This play reminded me of the movie “Before Sunrise”. Two people meet on a train. Their first encounter has the hesitation of strangers deciding to become familiar. The conversation is awkward and riddled with possibility. We are seeing the very beginning of a relationship. It’s the exact opposite of speed dating.

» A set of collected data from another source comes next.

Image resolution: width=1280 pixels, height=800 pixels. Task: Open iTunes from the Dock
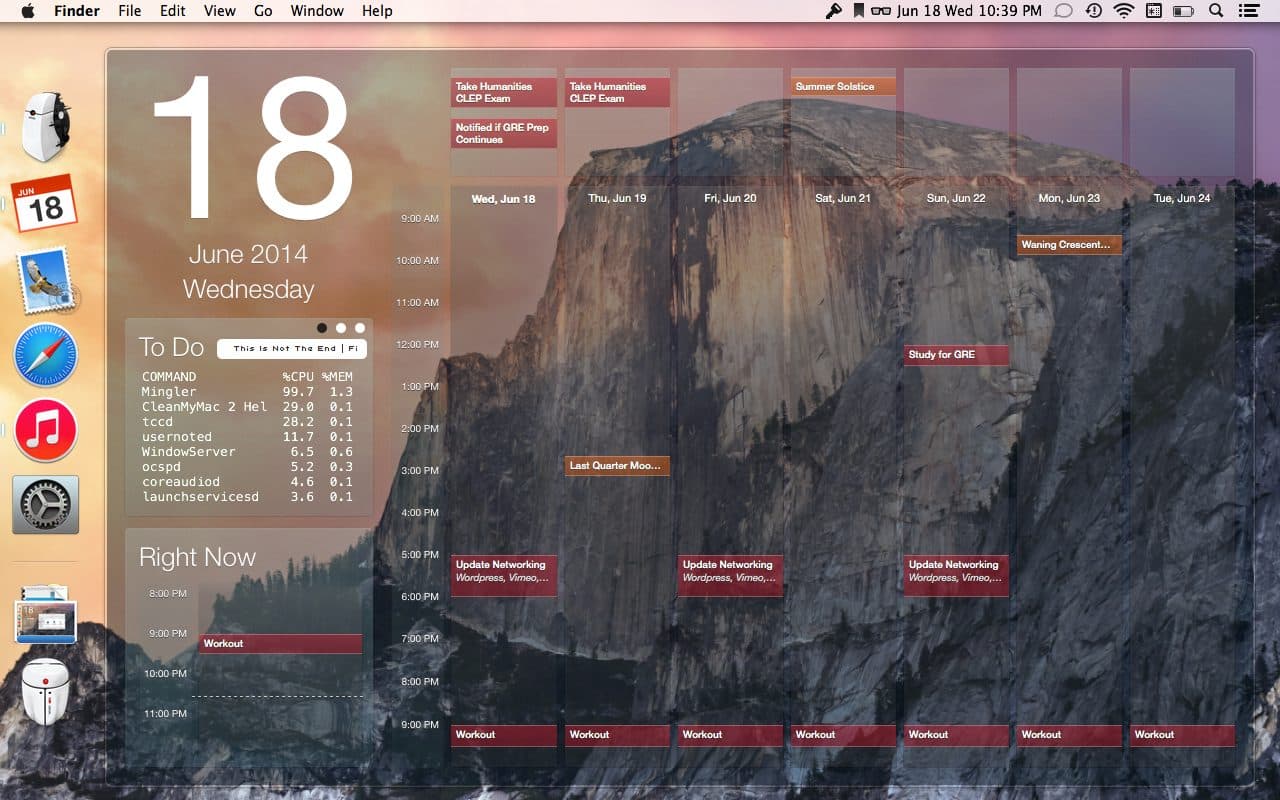[x=45, y=430]
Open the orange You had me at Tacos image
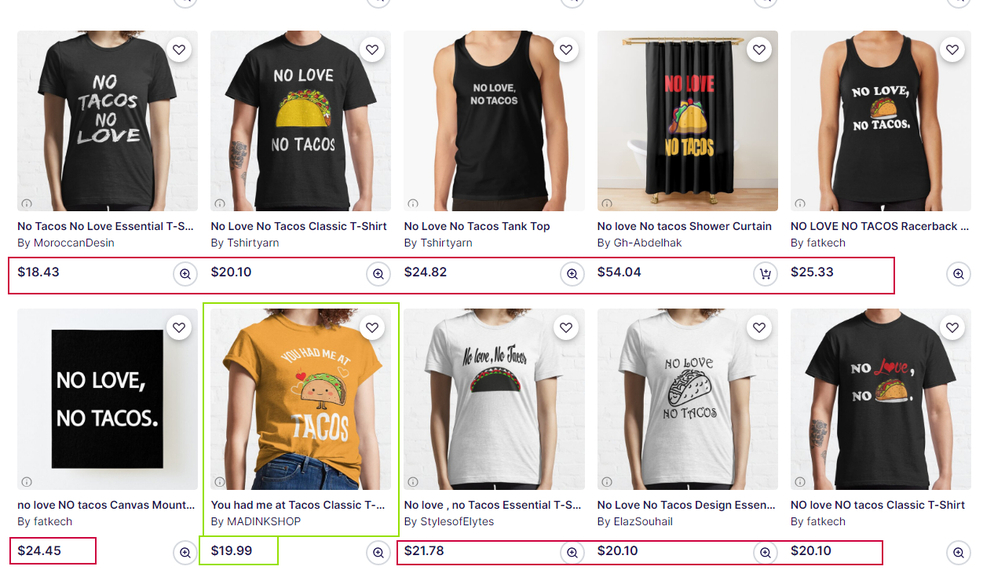 301,400
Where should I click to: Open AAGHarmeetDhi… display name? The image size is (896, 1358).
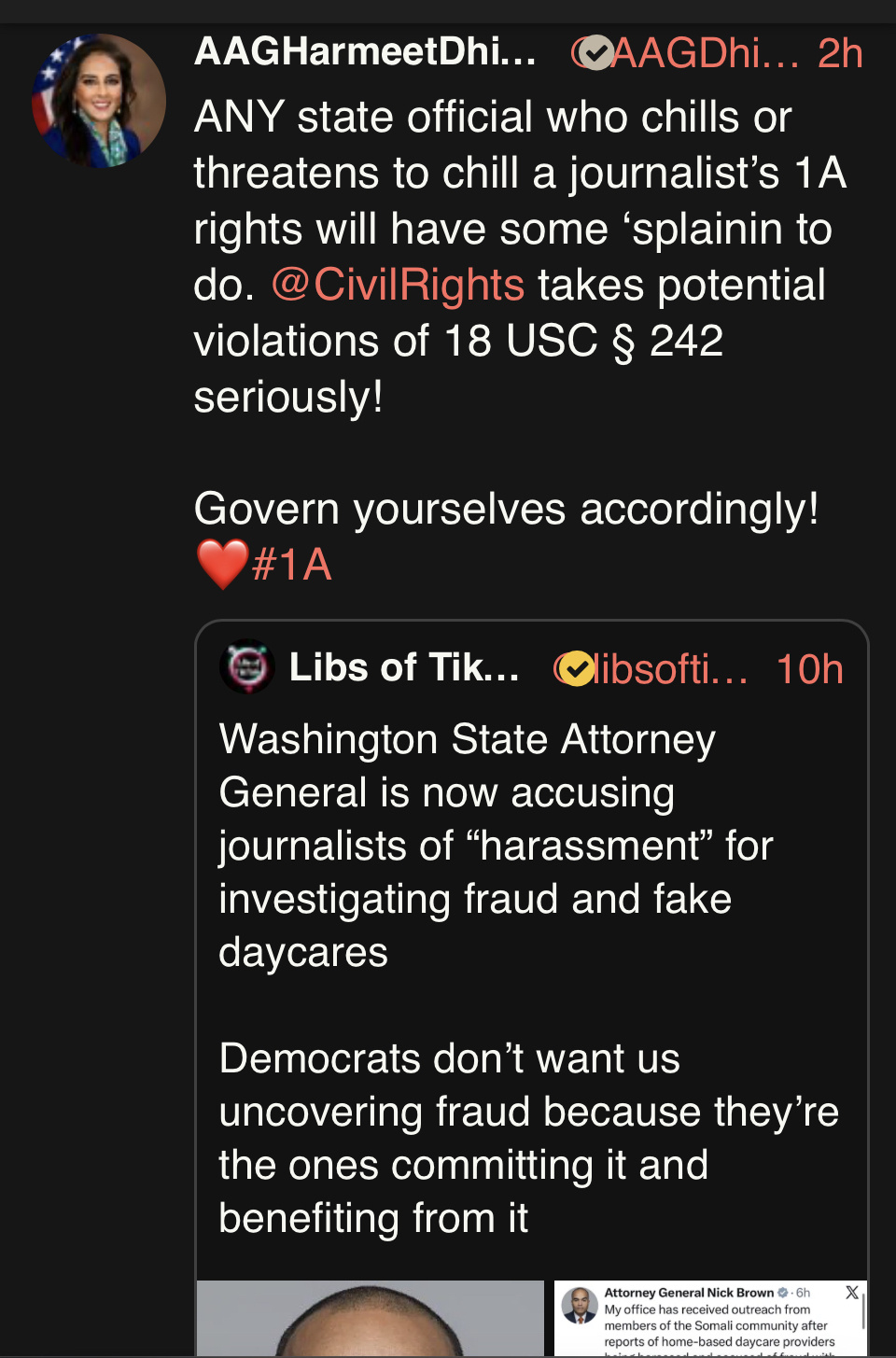365,51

Playwright Arlene Hutton sets her subtle romance in 1940. A train leaving California carries the bodies of American literary greats; F. Scott Fitzgerald and Nathaniel West. Also on board are bible-thumping May (played by Amanda Drinkall) and recently discharged from the military Raleigh (played by Mike Tepeli). Hutton nudges the relationship along in three scenes covering three years. We witness the formal courtship of two people communicating without really communicating. They talk about what is going on in the world but not necessarily what’s going on in their heads and hearts. Drinkall, in particular, mistakes Tepeli’s condition. And because they don’t discuss anything too personal, the lack of clarity leads to a major yet cute misunderstanding.

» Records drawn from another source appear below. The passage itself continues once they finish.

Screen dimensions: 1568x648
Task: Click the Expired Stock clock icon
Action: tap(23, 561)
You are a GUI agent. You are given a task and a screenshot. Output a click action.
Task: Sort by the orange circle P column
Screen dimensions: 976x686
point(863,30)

Director Jason Gerace doesn’t rush it. He skillfully lets Drinkall and Tepeli bumble and stumble along in a very natural way. Initially, Drinkall gives the charming Tepeli a chilly reception. Over their conversations and the years, we see her visibly melt. Drinkall begins to radiate a warmth. Drinkall and Tepeli definitely have chemistry. It’s not the dramatic passion of war-torn lovers. Instead, it is an honest and pure love rooted in simpler time.
LAST TRAIN TO NIBROC is a quaint love story. It’s like a good beach read, satisfyingly engaging without being too serious or heavy-handed.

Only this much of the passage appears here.